## TASK DETAILS:
Format every line of the rows below as a JSON list of strings, with one string per line and blank lines omitted.

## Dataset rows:
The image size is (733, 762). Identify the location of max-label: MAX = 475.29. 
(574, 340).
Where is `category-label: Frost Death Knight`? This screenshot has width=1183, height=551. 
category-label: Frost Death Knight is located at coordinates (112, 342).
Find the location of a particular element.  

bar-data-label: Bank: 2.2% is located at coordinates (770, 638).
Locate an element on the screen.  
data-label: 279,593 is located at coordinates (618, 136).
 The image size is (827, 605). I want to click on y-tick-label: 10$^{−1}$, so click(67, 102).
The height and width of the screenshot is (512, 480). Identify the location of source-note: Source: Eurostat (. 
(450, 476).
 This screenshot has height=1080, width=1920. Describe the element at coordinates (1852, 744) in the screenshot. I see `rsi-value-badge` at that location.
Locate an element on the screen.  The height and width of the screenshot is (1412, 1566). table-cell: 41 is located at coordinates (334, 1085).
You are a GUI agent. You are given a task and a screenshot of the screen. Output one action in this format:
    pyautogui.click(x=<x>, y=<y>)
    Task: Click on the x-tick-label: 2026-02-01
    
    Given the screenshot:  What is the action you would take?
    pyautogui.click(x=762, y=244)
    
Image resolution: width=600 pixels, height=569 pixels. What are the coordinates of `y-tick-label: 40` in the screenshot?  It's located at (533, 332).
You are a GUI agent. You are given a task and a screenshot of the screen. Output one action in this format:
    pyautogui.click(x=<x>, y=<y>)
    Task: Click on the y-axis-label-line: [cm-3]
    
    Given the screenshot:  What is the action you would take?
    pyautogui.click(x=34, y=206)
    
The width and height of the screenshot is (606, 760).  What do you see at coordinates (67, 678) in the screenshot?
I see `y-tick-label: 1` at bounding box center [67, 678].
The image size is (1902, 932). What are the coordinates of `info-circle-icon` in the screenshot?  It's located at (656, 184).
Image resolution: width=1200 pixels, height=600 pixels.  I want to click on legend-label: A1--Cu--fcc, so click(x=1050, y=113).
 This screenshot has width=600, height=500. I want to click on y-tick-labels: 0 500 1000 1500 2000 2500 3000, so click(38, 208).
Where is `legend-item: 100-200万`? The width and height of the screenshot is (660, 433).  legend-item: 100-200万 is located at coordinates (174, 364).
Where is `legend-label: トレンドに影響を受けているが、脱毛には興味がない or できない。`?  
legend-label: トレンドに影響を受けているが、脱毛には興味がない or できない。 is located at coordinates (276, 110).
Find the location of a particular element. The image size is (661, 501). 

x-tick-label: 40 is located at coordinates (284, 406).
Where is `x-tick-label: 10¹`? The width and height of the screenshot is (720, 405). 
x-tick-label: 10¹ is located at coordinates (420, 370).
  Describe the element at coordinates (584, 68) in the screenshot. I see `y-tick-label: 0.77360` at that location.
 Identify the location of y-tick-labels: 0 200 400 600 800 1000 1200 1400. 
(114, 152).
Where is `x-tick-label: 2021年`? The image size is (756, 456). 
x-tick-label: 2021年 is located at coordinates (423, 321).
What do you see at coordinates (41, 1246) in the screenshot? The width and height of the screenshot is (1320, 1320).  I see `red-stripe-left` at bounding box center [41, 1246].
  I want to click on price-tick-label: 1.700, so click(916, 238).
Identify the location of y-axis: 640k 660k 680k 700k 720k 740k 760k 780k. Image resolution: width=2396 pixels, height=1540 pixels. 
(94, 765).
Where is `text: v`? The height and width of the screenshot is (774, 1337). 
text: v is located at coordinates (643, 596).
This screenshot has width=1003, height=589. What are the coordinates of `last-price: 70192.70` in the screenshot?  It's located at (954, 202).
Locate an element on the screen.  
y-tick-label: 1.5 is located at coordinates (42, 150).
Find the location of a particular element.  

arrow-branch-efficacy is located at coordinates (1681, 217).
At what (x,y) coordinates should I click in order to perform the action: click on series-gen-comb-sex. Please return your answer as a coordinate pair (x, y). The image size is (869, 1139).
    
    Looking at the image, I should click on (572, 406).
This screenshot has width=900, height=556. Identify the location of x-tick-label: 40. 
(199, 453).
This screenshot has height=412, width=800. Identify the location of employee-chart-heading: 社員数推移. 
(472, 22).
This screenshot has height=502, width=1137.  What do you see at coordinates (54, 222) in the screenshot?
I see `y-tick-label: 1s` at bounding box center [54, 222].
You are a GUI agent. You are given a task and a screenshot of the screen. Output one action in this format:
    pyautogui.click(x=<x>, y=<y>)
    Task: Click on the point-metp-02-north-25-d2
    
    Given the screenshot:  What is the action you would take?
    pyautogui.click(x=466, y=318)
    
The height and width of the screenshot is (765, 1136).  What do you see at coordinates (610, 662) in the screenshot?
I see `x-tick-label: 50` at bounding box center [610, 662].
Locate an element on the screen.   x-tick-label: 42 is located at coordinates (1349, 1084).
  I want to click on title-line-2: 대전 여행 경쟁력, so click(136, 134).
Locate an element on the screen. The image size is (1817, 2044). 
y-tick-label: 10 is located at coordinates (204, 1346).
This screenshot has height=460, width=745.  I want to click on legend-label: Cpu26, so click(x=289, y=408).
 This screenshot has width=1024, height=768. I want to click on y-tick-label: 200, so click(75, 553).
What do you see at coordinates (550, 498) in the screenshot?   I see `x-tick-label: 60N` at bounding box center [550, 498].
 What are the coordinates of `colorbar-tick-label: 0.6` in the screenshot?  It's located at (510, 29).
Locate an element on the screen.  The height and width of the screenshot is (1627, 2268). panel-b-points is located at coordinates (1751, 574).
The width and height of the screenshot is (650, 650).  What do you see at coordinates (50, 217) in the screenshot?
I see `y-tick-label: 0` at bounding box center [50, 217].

## TASK SOLUTION:
[
  "The image size is (733, 762). Identify the location of max-label: MAX = 475.29. ",
  "(574, 340).",
  "Where is `category-label: Frost Death Knight`? This screenshot has width=1183, height=551. ",
  "category-label: Frost Death Knight is located at coordinates (112, 342).",
  "Find the location of a particular element.  ",
  "bar-data-label: Bank: 2.2% is located at coordinates (770, 638).",
  "Locate an element on the screen.  ",
  "data-label: 279,593 is located at coordinates (618, 136).",
  " The image size is (827, 605). I want to click on y-tick-label: 10$^{−1}$, so click(67, 102).",
  "The height and width of the screenshot is (512, 480). Identify the location of source-note: Source: Eurostat (. ",
  "(450, 476).",
  " This screenshot has height=1080, width=1920. Describe the element at coordinates (1852, 744) in the screenshot. I see `rsi-value-badge` at that location.",
  "Locate an element on the screen.  The height and width of the screenshot is (1412, 1566). table-cell: 41 is located at coordinates (334, 1085).",
  "You are a GUI agent. You are given a task and a screenshot of the screen. Output one action in this format:",
  "    pyautogui.click(x=<x>, y=<y>)",
  "    Task: Click on the x-tick-label: 2026-02-01",
  "    Given the screenshot:  What is the action you would take?",
  "    pyautogui.click(x=762, y=244)",
  "Image resolution: width=600 pixels, height=569 pixels. What are the coordinates of `y-tick-label: 40` in the screenshot?  It's located at (533, 332).",
  "You are a GUI agent. You are given a task and a screenshot of the screen. Output one action in this format:",
  "    pyautogui.click(x=<x>, y=<y>)",
  "    Task: Click on the y-axis-label-line: [cm-3]",
  "    Given the screenshot:  What is the action you would take?",
  "    pyautogui.click(x=34, y=206)",
  "The width and height of the screenshot is (606, 760).  What do you see at coordinates (67, 678) in the screenshot?",
  "I see `y-tick-label: 1` at bounding box center [67, 678].",
  "The image size is (1902, 932). What are the coordinates of `info-circle-icon` in the screenshot?  It's located at (656, 184).",
  "Image resolution: width=1200 pixels, height=600 pixels.  I want to click on legend-label: A1--Cu--fcc, so click(x=1050, y=113).",
  " This screenshot has width=600, height=500. I want to click on y-tick-labels: 0 500 1000 1500 2000 2500 3000, so click(38, 208).",
  "Where is `legend-item: 100-200万`? The width and height of the screenshot is (660, 433).  legend-item: 100-200万 is located at coordinates (174, 364).",
  "Where is `legend-label: トレンドに影響を受けているが、脱毛には興味がない or できない。`?  ",
  "legend-label: トレンドに影響を受けているが、脱毛には興味がない or できない。 is located at coordinates (276, 110).",
  "Find the location of a particular element. The image size is (661, 501). ",
  "x-tick-label: 40 is located at coordinates (284, 406).",
  "Where is `x-tick-label: 10¹`? The width and height of the screenshot is (720, 405). ",
  "x-tick-label: 10¹ is located at coordinates (420, 370).",
  "  Describe the element at coordinates (584, 68) in the screenshot. I see `y-tick-label: 0.77360` at that location.",
  " Identify the location of y-tick-labels: 0 200 400 600 800 1000 1200 1400. ",
  "(114, 152).",
  "Where is `x-tick-label: 2021年`? The image size is (756, 456). ",
  "x-tick-label: 2021年 is located at coordinates (423, 321).",
  "What do you see at coordinates (41, 1246) in the screenshot? The width and height of the screenshot is (1320, 1320).  I see `red-stripe-left` at bounding box center [41, 1246].",
  "  I want to click on price-tick-label: 1.700, so click(916, 238).",
  "Identify the location of y-axis: 640k 660k 680k 700k 720k 740k 760k 780k. Image resolution: width=2396 pixels, height=1540 pixels. ",
  "(94, 765).",
  "Where is `text: v`? The height and width of the screenshot is (774, 1337). ",
  "text: v is located at coordinates (643, 596).",
  "This screenshot has width=1003, height=589. What are the coordinates of `last-price: 70192.70` in the screenshot?  It's located at (954, 202).",
  "Locate an element on the screen.  ",
  "y-tick-label: 1.5 is located at coordinates (42, 150).",
  "Find the location of a particular element.  ",
  "arrow-branch-efficacy is located at coordinates (1681, 217).",
  "At what (x,y) coordinates should I click in order to perform the action: click on series-gen-comb-sex. Please return your answer as a coordinate pair (x, y). The image size is (869, 1139).",
  "    Looking at the image, I should click on (572, 406).",
  "This screenshot has width=900, height=556. Identify the location of x-tick-label: 40. ",
  "(199, 453).",
  "This screenshot has height=412, width=800. Identify the location of employee-chart-heading: 社員数推移. ",
  "(472, 22).",
  "This screenshot has height=502, width=1137.  What do you see at coordinates (54, 222) in the screenshot?",
  "I see `y-tick-label: 1s` at bounding box center [54, 222].",
  "You are a GUI agent. You are given a task and a screenshot of the screen. Output one action in this format:",
  "    pyautogui.click(x=<x>, y=<y>)",
  "    Task: Click on the point-metp-02-north-25-d2",
  "    Given the screenshot:  What is the action you would take?",
  "    pyautogui.click(x=466, y=318)",
  "The height and width of the screenshot is (765, 1136).  What do you see at coordinates (610, 662) in the screenshot?",
  "I see `x-tick-label: 50` at bounding box center [610, 662].",
  "Locate an element on the screen.   x-tick-label: 42 is located at coordinates (1349, 1084).",
  "  I want to click on title-line-2: 대전 여행 경쟁력, so click(136, 134).",
  "Locate an element on the screen. The image size is (1817, 2044). ",
  "y-tick-label: 10 is located at coordinates (204, 1346).",
  "This screenshot has height=460, width=745.  I want to click on legend-label: Cpu26, so click(x=289, y=408).",
  " This screenshot has width=1024, height=768. I want to click on y-tick-label: 200, so click(75, 553).",
  "What do you see at coordinates (550, 498) in the screenshot?   I see `x-tick-label: 60N` at bounding box center [550, 498].",
  " What are the coordinates of `colorbar-tick-label: 0.6` in the screenshot?  It's located at (510, 29).",
  "Locate an element on the screen.  The height and width of the screenshot is (1627, 2268). panel-b-points is located at coordinates (1751, 574).",
  "The width and height of the screenshot is (650, 650).  What do you see at coordinates (50, 217) in the screenshot?",
  "I see `y-tick-label: 0` at bounding box center [50, 217]."
]